Stored records:

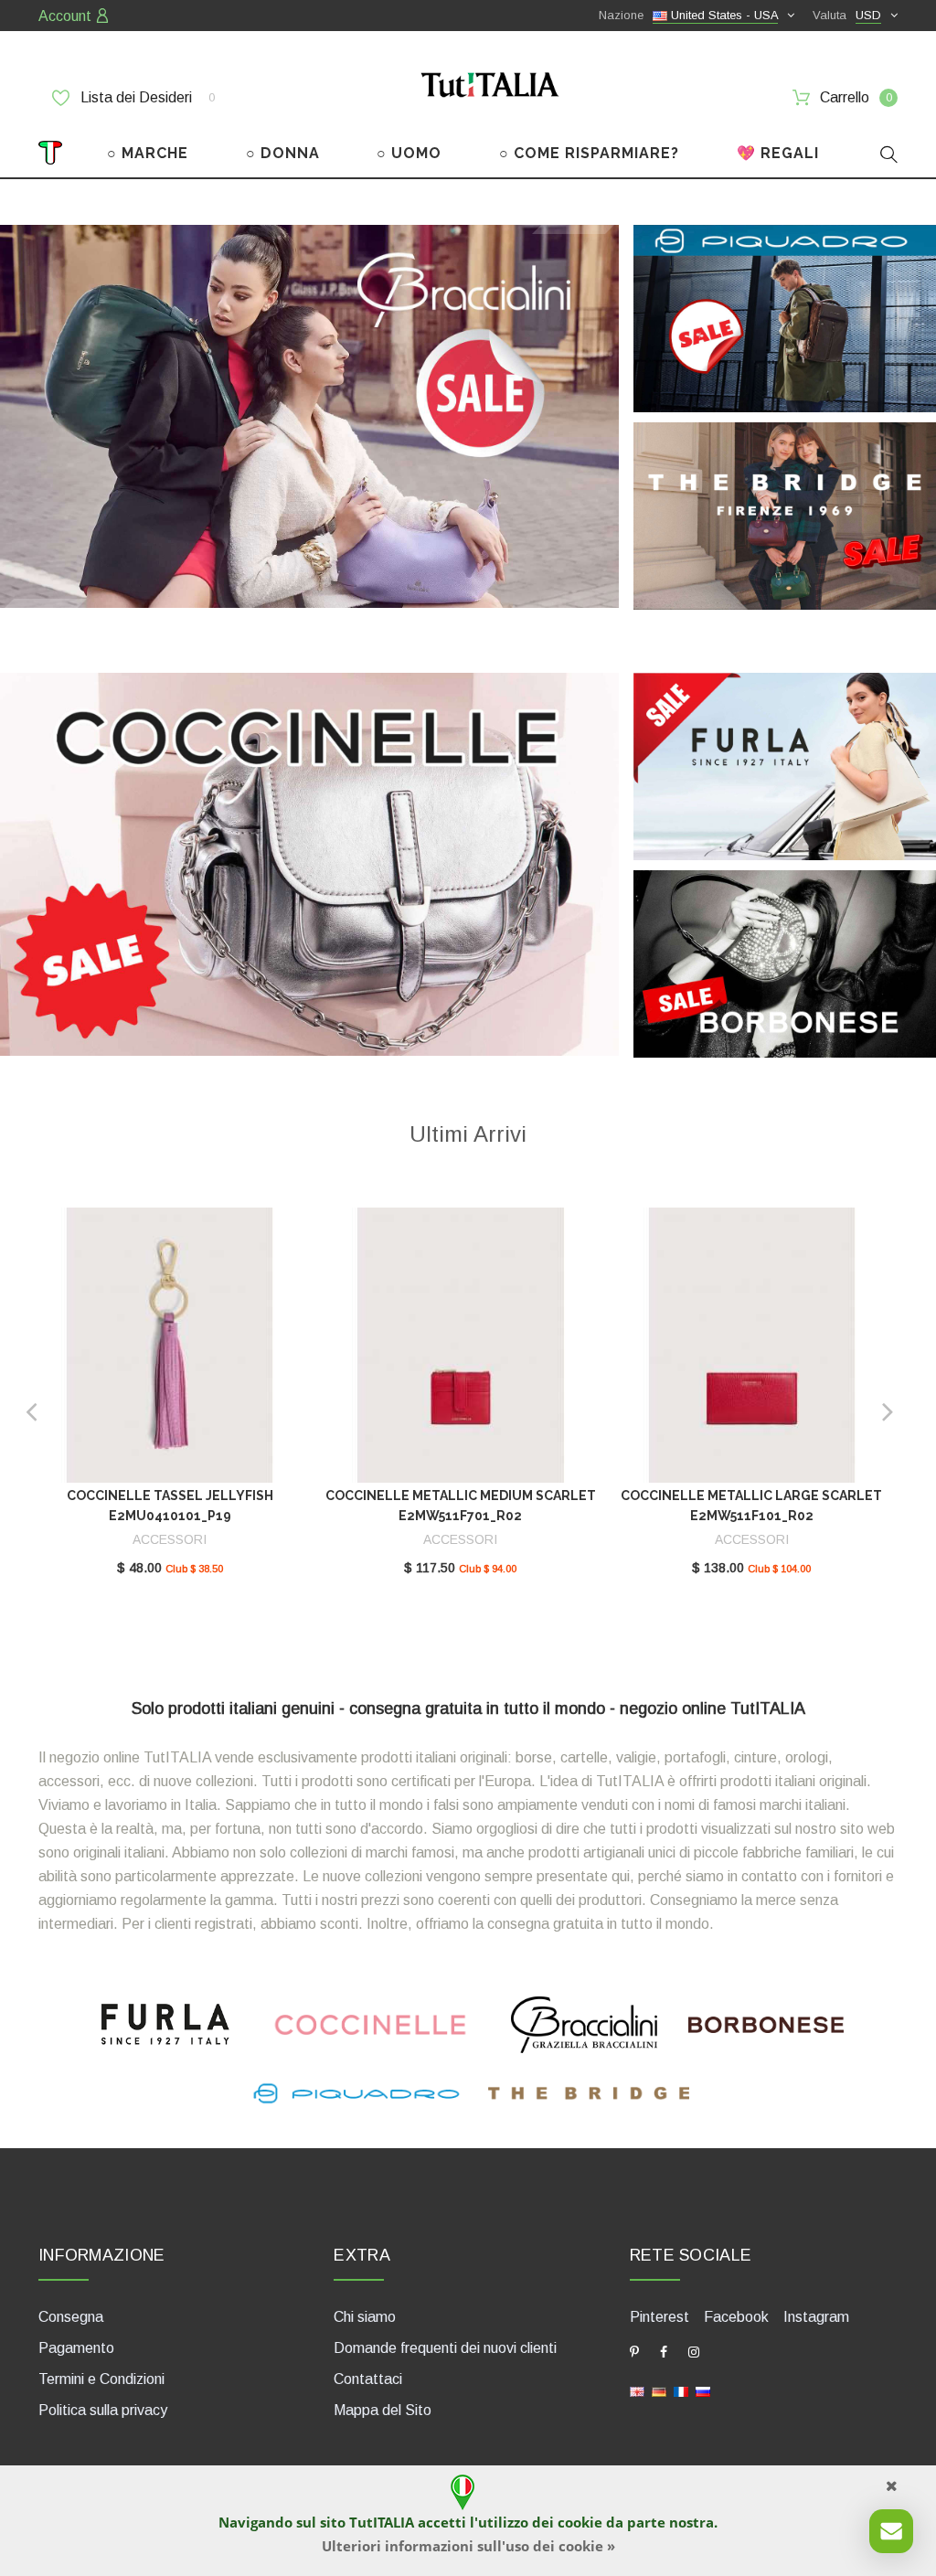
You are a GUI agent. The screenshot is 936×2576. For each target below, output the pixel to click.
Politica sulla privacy (102, 2410)
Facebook (736, 2317)
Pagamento (76, 2348)
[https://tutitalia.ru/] (703, 2390)
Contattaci (368, 2379)
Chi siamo (365, 2317)
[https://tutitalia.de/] (659, 2390)
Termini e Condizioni (101, 2379)
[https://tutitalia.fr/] (681, 2390)
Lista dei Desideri (146, 97)
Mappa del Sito (382, 2410)
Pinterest (659, 2317)
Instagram (816, 2317)
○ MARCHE (147, 153)
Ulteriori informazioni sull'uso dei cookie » (468, 2546)
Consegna (70, 2317)
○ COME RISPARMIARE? (589, 153)
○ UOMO (409, 153)
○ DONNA (283, 153)
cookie (580, 2522)
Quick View (170, 1351)
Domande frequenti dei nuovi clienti (445, 2348)
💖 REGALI (778, 153)
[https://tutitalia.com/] (637, 2390)
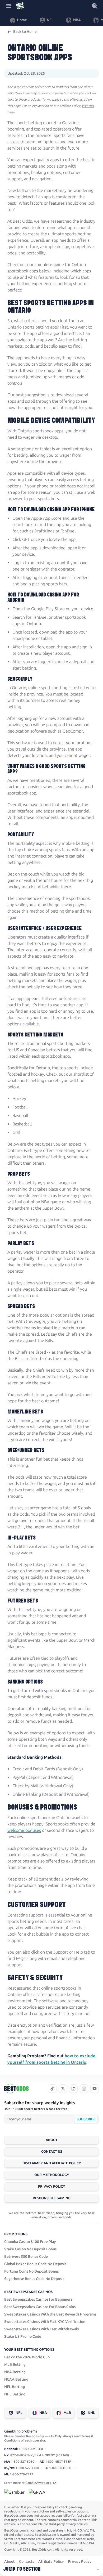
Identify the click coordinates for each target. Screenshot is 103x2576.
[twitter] (63, 2088)
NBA (43, 2413)
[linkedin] (73, 2088)
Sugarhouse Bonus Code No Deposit (34, 2279)
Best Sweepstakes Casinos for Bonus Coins (40, 2307)
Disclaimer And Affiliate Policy (51, 2163)
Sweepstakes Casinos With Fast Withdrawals (41, 2329)
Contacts (26, 2561)
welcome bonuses (24, 1830)
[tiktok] (52, 2088)
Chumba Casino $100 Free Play (30, 2242)
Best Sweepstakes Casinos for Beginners (38, 2299)
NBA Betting (15, 2372)
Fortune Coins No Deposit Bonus (31, 2271)
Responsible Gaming (52, 2198)
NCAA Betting (16, 2379)
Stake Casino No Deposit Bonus (30, 2249)
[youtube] (94, 2088)
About (52, 2140)
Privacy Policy (51, 2186)
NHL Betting (14, 2394)
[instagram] (84, 2088)
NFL (19, 2413)
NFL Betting (14, 2387)
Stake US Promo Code (22, 2336)
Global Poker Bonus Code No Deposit (35, 2264)
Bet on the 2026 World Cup (27, 2357)
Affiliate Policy (51, 2561)
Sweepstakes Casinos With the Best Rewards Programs (50, 2314)
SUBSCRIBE (86, 2119)
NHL (91, 2413)
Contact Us (51, 2151)
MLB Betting (15, 2364)
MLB (67, 2413)
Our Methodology (51, 2175)
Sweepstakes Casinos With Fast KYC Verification (44, 2321)
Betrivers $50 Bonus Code (26, 2256)
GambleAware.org (38, 2483)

• [The task]: Write the entries above out again exactly, omitting each image.

• [Response area]:
You are a GUI agent. The screenshot is 936×2576. For each target below, output the pixel to click.
Politica sulla privacy (102, 2410)
Facebook (736, 2317)
Pagamento (76, 2348)
[https://tutitalia.ru/] (703, 2390)
Contattaci (368, 2379)
Chi siamo (365, 2317)
[https://tutitalia.de/] (659, 2390)
Termini e Condizioni (101, 2379)
[https://tutitalia.fr/] (681, 2390)
Lista dei Desideri (146, 97)
Mappa del Sito (382, 2410)
Pinterest (659, 2317)
Instagram (816, 2317)
○ MARCHE (147, 153)
Ulteriori informazioni sull'uso dei cookie » (468, 2546)
Consegna (70, 2317)
○ COME RISPARMIARE? (589, 153)
○ UOMO (409, 153)
○ DONNA (283, 153)
cookie (580, 2522)
Quick View (170, 1351)
Domande frequenti dei nuovi clienti (445, 2348)
💖 REGALI (778, 153)
[https://tutitalia.com/] (637, 2390)
Identify the click coordinates for each target. Screenshot is 103x2576.
[twitter] (63, 2088)
NBA (43, 2413)
[linkedin] (73, 2088)
Sugarhouse Bonus Code No Deposit (34, 2279)
Best Sweepstakes Casinos for Bonus Coins (40, 2307)
Disclaimer And Affiliate Policy (51, 2163)
Sweepstakes Casinos With Fast Withdrawals (41, 2329)
Contacts (26, 2561)
welcome bonuses (24, 1830)
[tiktok] (52, 2088)
Chumba Casino $100 Free Play (30, 2242)
Best Sweepstakes Casinos for Beginners (38, 2299)
NBA Betting (15, 2372)
Fortune Coins No Deposit Bonus (31, 2271)
Responsible Gaming (52, 2198)
NCAA Betting (16, 2379)
Stake Casino No Deposit Bonus (30, 2249)
[youtube] (94, 2088)
About (52, 2140)
Privacy Policy (51, 2186)
NHL Betting (14, 2394)
[instagram] (84, 2088)
NFL (19, 2413)
NFL Betting (14, 2387)
Stake US Promo Code (22, 2336)
Global Poker Bonus Code No Deposit (35, 2264)
Bet on the 2026 World Cup (27, 2357)
Affiliate Policy (51, 2561)
Sweepstakes Casinos With the Best Rewards Programs (50, 2314)
SUBSCRIBE (86, 2119)
NHL (91, 2413)
Contact Us (51, 2151)
MLB Betting (15, 2364)
MLB (67, 2413)
Our Methodology (51, 2175)
Sweepstakes Casinos With Fast KYC Verification (44, 2321)
Betrivers $50 Bonus Code (26, 2256)
GambleAware.org (38, 2483)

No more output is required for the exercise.